Maior família do mundo portadora de gene da atrofia óptica de Leber é capixaba; álcool e fumo pioram o prognóstico

Há oito anos, após mal surgir em filho, bancária aposentada fez a história de sua família chegar ao mundo científico via e-mail

Gabriel Lordêllo/Mosaico Imagem
Pedro Henrique, 21, que há sete anos perdeu quase toda a visão, usa lente especial para ler textos na tela do seu computador

EDUARDO GERAQUE
DA REPORTAGEM LOCAL

Uma missão internacional de oftamologistas deixou Colatina (ES) na semana passada.
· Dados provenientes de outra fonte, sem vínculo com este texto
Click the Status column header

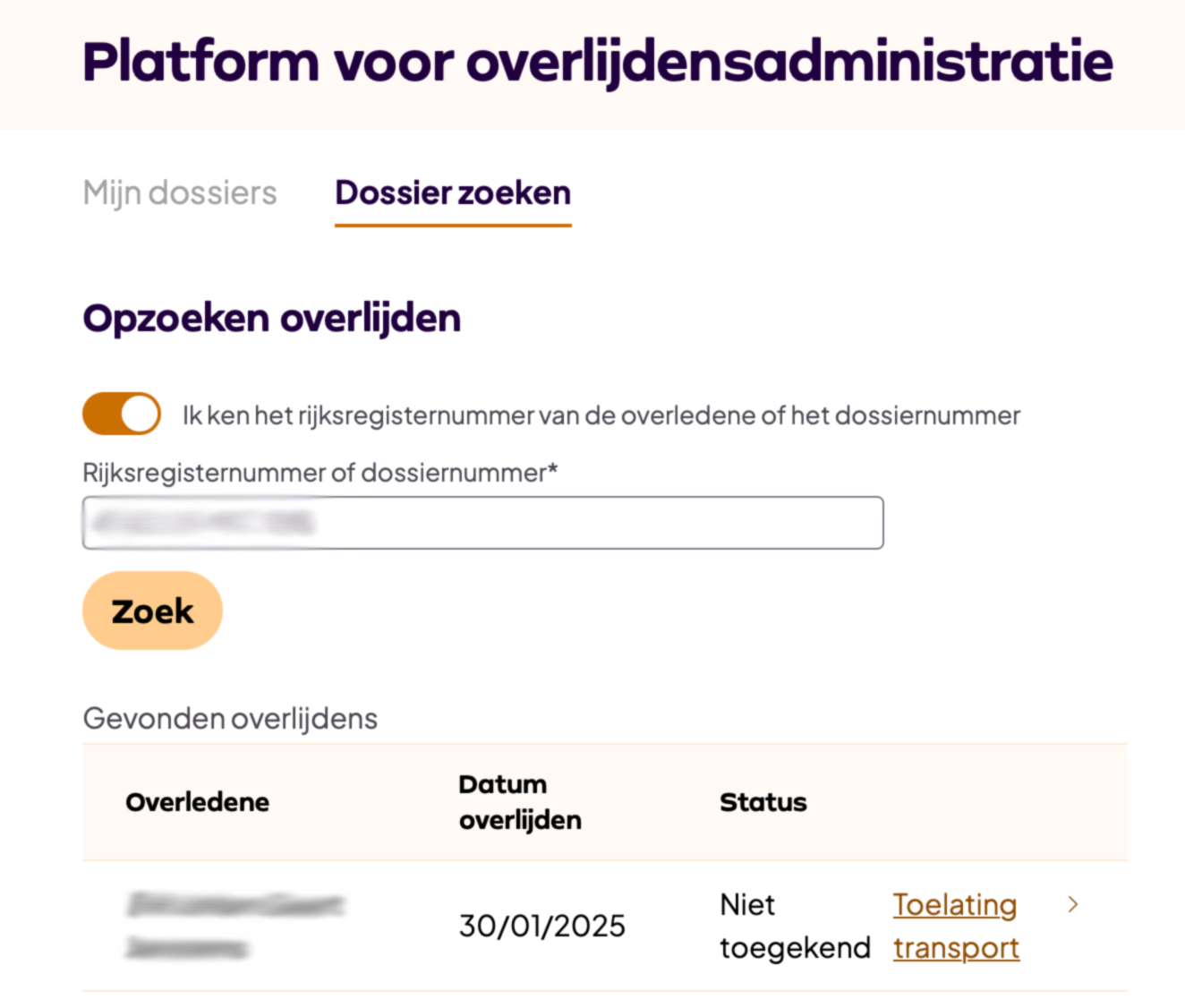(x=763, y=802)
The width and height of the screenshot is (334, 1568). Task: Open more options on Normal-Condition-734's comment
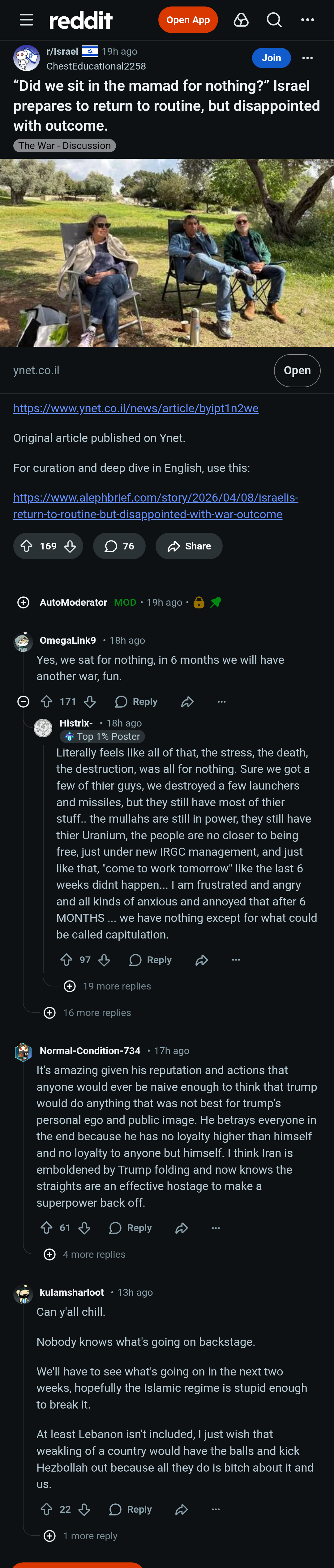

O grupo de brasileiros, americanos e italianos fazia sua visita anual à maior família do mundo portadora de atrofia óptica de Leber, doença que causa a morte de células do nervo óptico e leva o paciente à cegueira. O problema surge em um dos olhos e em poucas semanas atinge o outro.
Graças ao grito desesperado de uma mãe -na forma de 250 mensagens eletrônicas enviadas em junho de 2001- até agora quase 300 pessoas de sete gerações distintas foram avaliadas pelos cientistas.
Todos os indivíduos investigados têm as mutações genéticas características da doença. O mal é passado apenas da mãe aos seus filhos, pois é um problema no chamado DNA mitocondrial, que toda pessoa herda apenas por via materna. Na família capixaba examinada, há 26 pessoas com perda de visão severa. Outras 12, que também tiveram a doença, morreram por causas diversas.
Desde que os estudos começaram, há oito anos, cientistas reuniram vasta informação sobre a biologia da atrofia de Leber. Mas, de efetivo, para os pacientes, não existe tratamento.
"Nestes oito anos, quatro pessoas da minha família desenvolveram a doença. Ela avança de forma muito mais rápida [do que o conhecimento científico]", lamenta Maria Odete Moschen, 60 anos, que é portadora do gene, mas não desenvolveu a doença.
Odete é a responsável pelos cientistas terem identificado a maior família do mundo com Leber. O filho dela, Pedro Henrique, desenvolveu a doença aos 14 anos. "Aquilo foi a morte para mim. Não me conformava com o que diziam, que era uma "praga'", diz Odete. O apelo da mãe na internet teve resposta, entre várias outras, de uma ONG dos EUA, a Ifond (Fundação Internacional para a Doença do Nervo Óptico, na sigla em inglês). Um membro do grupo falou do caso para o brasileiro Rubens Belfort Jr., da Unifesp.
Após oito anos de estudos, no interior dos laboratórios, dentro do caminhar que às vezes parece moroso da ciência, os resultados obtidos são comemorados pelos cientistas.
"Além de identificarmos a maior família com a mutação 11778 [as alterações genéticas nas mitocôndrias costumam receber números], nós temos vários resultados confiáveis, por essa oportunidade de estudarmos muitos casos ao mesmo tempo", afirma Solange Salomão, pesquisadora da Unifesp (Universidade Federal de São Paulo), integrante do grupo de estudos desde o início.
Outro avanço já conseguido é sobre os fatores ambientais que fazem a doença surgir na família estudada. "Todos estão cientes do risco que correm com uso excessivo de álcool e tabagismo", diz Salomão.
Segundo Moschen, a maior parte de sua família, além de viver na zona rural e ter tido contato com a lavoura, costuma consumir álcool e fumar. "Mas não são todos", afirma.

Alterações iniciais
De acordo com Salomão, outro ponto positivo das pesquisas foi a observação de alterações parciais de visão nos portadores da mutação, que acabam não desenvolvendo a doença. "São pequenas diferenças na sensibilidade ao contraste, na visão de cores e na configuração do fundo dos olhos."
O estudo dessas mudanças, flagradas em pessoas que no começo dos estudos não tinham a doença, mas depois a contraíram, é fundamental. "Tentamos agora determinar quais exames de rotina podem ter valor preditivo", diz Salomão.
De acordo com Moschen, mesmo sem terapia, o importante é que a informação circule. "Outras pessoas que têm a doença, depois que as pesquisas começaram, me procuraram e agora estão também mais bem informadas", afirma.
E isso, diz a aposentada do Banco do Brasil, também é importante, diante de uma doença que ainda é incurável.